There are more than enough lasting memories of Landon Donovan in a U.S. jersey. His four CONCACAF Gold Cup titles and record 57 international goals, including five across three World Cups, will resonate for decades. And the strikes against Algeria, Brazil and Mexico, among others, should remain heart-stopping fixtures in any highlight reel showcasing the history of the national team.
That’s the big picture. On a micro level, however, the aftertaste isn’t so sweet. The last of his 156 caps came back in early April, when a less-than-fully-fit Donovan played an indifferent half hour at the back end of a friendly against Mexico. Less than two months later, he was cut from the World Cup team. His fitness had improved, but coach Jurgen Klinsmann’s faith in Donovan had not.
The fallout was awkward, to say the least. Donovan took a couple of shots at Klinsmann during the World Cup and then again three weeks ago when he announced his impending retirement. He filmed commercials that poked a bit of good-natured fun at his predicament but which also felt like a form of comedic protest. They kept the story alive, even as the U.S. negotiated and then survived a brutal group stage in Brazil.

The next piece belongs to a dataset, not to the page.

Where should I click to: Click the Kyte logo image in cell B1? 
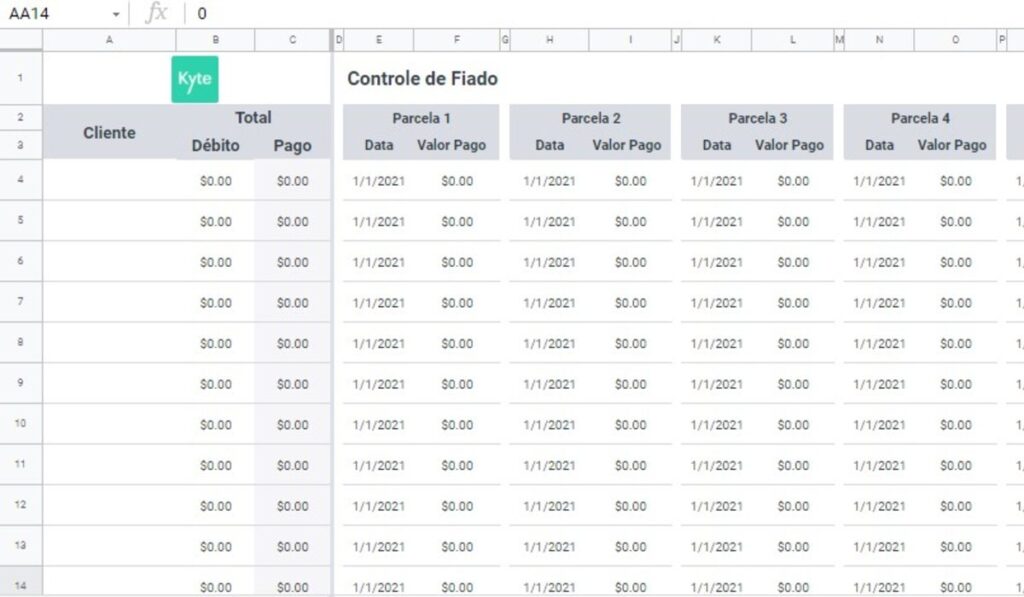pyautogui.click(x=194, y=77)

Klinsmann, meanwhile, could do little right in the eyes of those offended by his "snub" of the country’s most accomplished male player. Even as he stuck to the high road, Klinsmann was criticized for using the World Cup as a battleground for a clash of egos. He had to answer for a tweet sent by his teenage son. He was called out for failing to offer a timely tribute when Donovan revealed his retirement plans.
It was no way to conclude Donovan’s glittering and historic career. There are better memories that will linger, for sure, but even an amateur practicing his finishing alone in a park doesn’t want to head home on a missed shot. We attach symbolic importance to the coda. A satisfying farewell, one that shifts the focus toward a dozen years of achievement and away from a few months of angst, would leave everyone feeling a little bit better.
Credit is due, then, to the U.S. Soccer Federation, Klinsmann and Donovan for arranging one last run out in the red, white and blue. The parties announced Tuesday that Donovan will represent his country for the 157th and final time on Oct. 10, when the U.S. hosts Ecuador in Hartford.
Donovan’s October farewell was far from inevitable. His L.A. Galaxy will be fighting for playoff positioning this fall, and one easily could imagine a wounded player telling U.S. Soccer, "Thanks but no thanks. You guys turned your back on me, the Galaxy remained loyal, and I’m going to stick by them. I want to go out a champion and and I’ve got a game at FC Dallas on the 12th. Jurgen and I have nothing to say to each other. Find another way to sell tickets for your friendly."
Nor is it hard to picture Klinsmann bristling at the thought of honoring a player he’s never really understood. It’s a distraction, a piece of the past, a half-hour on the field he might give to someone vying for a spot on next summer’s Gold Cup team. Klinsmann has big plans, and spending two days in Hartford answering questions about Donovan surely wasn’t part of them.
But that isn’t what happened. While the idea originated with the Federation and its president, Sunil Gulati, both Donovan and Klinsmann have embraced the opportunity. They each want to grow the game in the U.S., which requires a respect for its foundation. History provides context and meaning. Donovan has played a massive role in American soccer’s rise. His fingerprints are all over breakthroughs that not only led to increased legitimacy but also helped fuel the passion that was so prominent this summer, both in Brazil and at home. He’s a part of the trajectory upon which Klinsmann now intends to build.
"Playing for the U.S. national team has been a huge part of my career, and I'm ecstatic to have the opportunity to play for my country one last time," Donovan said. "I'm so grateful to all the fans that have supported me and this game will give me the chance to say thank you to all of them. I look forward to a great evening and I'm thankful to U.S. Soccer for making this happen."
Klinsmann didn’t have to chime in, but he did, writing on Twitter, "Awesome that all @ussoccer fans will have the chance to show appreciation for Landon Donovan's amazing #USMNT career on 10/10 in Hartford."
Wounds will heal, but history lingers. U.S. Soccer offered its most decorated player and its popular and driven coach the chance to show their pride in the right things, and they seized it. It will be an occasion worth celebrating. Now the national team’s all-time leading scorer can head home on a made shot.